Tuvimos que andar unos doscientos metros para llegar al coche, correctamente aparcado en un entrante. Era, en efecto, el Mazda azul que habían grabado las cámaras del banco. Me puse un par de guantes de látex y di deprisa una vuelta alrededor, mirando el interior por las ventanillas. Quise abrir la puerta, pero estaba cerrada con llave. Anna acabó por decir en voz alta lo mismo que me rondaba a mí por la cabeza.

—Jesse, ¿crees que está en el maletero?

—No hay más que una forma de saberlo —contesté.

El policía nos trajo una palanqueta. La metí en la ranura del maletero. Anna estaba detrás de mí, muy cerca, y contenía la respiración. La cerradura cedió con facilidad y el maletero se abrió de golpe. Retrocedí instintivamente y, luego, me incliné para ver mejor el interior y comprobé que estaba vacío.

—No hay nada —dije apartándome del coche—. Vamos a llamar a la científica antes de que se contamine la escena. Creo que esta vez el alcalde opinará que hay que echar mano de todos los medios.

El descubrimiento del coche de Stephanie cambió, realmente, la situación. El alcalde Brown, informado de cómo estaban las cosas, se presentó con Gulliver y, dándose cuenta de que había que iniciar un operativo de búsqueda y de que la policía local no iba a tardar en verse desbordada por los acontecimientos, pidió refuerzos de los efectivos policiales de las ciudades vecinas.

En una hora, Ocean Road estaba cerrada al tráfico por completo desde la mitad hasta el aparcamiento de la playa. Los cuerpos de policía de todo el condado habían mandado hombres, a los que ayudaban patrullas de la policía estatal. Grupos de curiosos se habían agolpado a ambos lados, tras el cordón policial.

Por el lado del bosque, los hombres de la policía científica interpretaban su danza, vestidos con monos blancos, alrededor del coche de Stephanie, que peinaron a fondo. También habían llegado equipos de la unidad canina.

No tardó su responsable en convocarnos en el aparcamiento de la playa.

—Todos los perros siguen la misma pista —nos dijo cuando llegamos—. Empiezan en el coche, tiran por ese caminito que va haciendo eses desde el bosque, entre las hierbas, y llegan aquí.

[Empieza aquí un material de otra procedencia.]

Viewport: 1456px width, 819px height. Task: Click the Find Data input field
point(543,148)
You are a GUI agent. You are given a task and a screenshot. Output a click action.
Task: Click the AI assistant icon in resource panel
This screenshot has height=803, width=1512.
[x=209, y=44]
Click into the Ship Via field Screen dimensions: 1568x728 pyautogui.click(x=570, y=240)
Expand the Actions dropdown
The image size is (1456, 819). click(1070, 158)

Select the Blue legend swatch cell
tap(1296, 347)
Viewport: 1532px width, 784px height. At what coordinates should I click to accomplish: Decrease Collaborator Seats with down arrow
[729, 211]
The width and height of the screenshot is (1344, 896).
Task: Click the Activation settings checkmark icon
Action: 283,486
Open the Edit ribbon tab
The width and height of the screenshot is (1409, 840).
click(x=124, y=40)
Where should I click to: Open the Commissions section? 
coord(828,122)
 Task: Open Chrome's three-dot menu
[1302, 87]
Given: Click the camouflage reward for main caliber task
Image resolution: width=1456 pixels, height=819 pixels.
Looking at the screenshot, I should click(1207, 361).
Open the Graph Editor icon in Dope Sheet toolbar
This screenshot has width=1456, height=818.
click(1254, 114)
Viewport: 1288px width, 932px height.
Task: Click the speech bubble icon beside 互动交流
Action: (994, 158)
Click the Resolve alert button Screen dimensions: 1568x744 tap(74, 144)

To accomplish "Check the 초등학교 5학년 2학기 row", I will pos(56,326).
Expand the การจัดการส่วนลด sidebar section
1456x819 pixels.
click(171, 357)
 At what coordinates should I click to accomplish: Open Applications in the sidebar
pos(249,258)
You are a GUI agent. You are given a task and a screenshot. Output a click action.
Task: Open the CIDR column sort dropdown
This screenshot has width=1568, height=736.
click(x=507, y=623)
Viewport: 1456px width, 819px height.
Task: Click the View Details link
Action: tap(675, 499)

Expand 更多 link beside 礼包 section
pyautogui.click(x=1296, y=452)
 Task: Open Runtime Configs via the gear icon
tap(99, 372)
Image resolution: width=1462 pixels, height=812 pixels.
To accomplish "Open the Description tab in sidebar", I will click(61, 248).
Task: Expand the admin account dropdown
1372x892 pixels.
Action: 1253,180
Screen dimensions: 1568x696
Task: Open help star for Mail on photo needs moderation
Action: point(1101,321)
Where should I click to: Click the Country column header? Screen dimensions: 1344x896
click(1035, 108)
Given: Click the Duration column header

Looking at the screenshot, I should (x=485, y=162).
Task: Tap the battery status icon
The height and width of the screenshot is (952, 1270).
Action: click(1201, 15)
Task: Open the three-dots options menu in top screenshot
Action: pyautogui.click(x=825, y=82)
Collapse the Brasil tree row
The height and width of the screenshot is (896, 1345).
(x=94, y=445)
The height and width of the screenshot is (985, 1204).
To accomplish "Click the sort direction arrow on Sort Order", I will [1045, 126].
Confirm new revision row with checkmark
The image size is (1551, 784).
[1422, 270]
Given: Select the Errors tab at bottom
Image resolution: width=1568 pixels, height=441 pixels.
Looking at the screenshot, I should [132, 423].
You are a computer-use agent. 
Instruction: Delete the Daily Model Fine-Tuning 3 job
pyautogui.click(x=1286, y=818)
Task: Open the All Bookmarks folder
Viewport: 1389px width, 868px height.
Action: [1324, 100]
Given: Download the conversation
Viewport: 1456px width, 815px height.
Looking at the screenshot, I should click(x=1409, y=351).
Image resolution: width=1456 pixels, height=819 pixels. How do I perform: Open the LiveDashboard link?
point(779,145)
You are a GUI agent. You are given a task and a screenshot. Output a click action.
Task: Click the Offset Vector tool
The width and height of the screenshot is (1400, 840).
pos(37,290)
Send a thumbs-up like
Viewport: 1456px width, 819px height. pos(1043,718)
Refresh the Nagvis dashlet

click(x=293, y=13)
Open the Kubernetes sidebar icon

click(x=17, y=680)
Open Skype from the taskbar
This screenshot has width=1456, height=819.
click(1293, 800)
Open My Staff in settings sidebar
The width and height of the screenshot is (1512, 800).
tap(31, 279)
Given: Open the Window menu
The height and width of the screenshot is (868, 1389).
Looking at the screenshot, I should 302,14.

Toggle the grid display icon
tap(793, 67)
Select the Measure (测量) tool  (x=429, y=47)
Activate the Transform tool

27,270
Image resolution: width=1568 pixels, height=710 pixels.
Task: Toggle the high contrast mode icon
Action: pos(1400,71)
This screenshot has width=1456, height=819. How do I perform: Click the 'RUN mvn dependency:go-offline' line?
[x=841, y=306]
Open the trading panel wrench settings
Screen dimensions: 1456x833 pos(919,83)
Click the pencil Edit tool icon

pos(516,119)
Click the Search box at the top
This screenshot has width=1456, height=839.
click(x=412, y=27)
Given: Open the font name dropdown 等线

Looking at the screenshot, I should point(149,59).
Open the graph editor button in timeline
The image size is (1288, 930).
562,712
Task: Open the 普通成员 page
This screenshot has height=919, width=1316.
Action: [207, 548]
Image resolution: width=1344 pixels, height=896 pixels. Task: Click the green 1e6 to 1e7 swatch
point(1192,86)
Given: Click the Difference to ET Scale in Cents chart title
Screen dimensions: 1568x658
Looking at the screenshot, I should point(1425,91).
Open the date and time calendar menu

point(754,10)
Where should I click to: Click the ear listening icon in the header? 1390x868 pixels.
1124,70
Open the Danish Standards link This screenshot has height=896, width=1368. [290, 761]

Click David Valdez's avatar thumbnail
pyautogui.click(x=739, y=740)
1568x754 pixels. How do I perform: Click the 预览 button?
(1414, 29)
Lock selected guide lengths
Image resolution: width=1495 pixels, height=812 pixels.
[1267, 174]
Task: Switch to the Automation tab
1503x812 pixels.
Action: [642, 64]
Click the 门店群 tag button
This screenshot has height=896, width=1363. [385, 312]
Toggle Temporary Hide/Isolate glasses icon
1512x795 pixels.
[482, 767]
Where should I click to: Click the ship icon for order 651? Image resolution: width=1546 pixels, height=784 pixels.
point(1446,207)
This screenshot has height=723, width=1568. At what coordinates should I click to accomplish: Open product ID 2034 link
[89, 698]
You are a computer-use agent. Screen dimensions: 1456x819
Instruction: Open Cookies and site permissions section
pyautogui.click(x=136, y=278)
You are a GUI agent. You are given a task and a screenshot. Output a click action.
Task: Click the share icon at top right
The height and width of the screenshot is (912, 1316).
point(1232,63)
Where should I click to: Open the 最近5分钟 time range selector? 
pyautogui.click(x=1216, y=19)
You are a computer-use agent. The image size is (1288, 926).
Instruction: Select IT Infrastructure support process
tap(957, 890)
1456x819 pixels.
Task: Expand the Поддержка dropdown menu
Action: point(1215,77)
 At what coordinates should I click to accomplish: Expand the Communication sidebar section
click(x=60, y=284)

Nos señaló con el dedo el trazado de un sendero que era un atajo que tomaban los paseantes para ir de la playa al camino forestal.

—Todos los perros señalan un alto en el aparcamiento. En este lugar donde estoy. Luego pierden el rastro.

El policía estaba literalmente en el centro de aparcamiento.

—Y ¿eso qué quiere decir? —pregunté.

—Que se subió a un coche aquí, capitán Rosenberg. Y que se fue en ese vehículo.

El alcalde se volvió hacia mí.

—¿Qué le parece, capitán? —me preguntó.

—Creo que alguien estaba esperando a Stephanie. Había quedado con alguien. La persona con quien está citada en el Kodiak Grill la espía, sentada a una mesa del fondo. Cuando sale del restaurante, la llama desde la cabina y la cita en la playa. Stephanie está intranquila: pensaba en una cita en un lugar público y resulta que tiene que ir a la playa, que está desierta a esas horas. Llama a Sean, que no le contesta. Por fin decide aparcar en el sendero del bosque. ¿Quizá para contar con un plan de retirada? ¿O, si no, para acechar la llegada de su misteriosa cita? En cualquier caso, cierra el coche con llave. Baja hasta el aparcamiento y se sube al vehículo de su contacto. ¿Adónde se la llevó? Solo Dios lo sabe.

Hubo un silencio escalofriante. Después, el jefe Gulliver, como si estuviera cayendo en la cuenta de la magnitud de la situación, susurró:

—Así empieza la desaparición de Stephanie Mailer.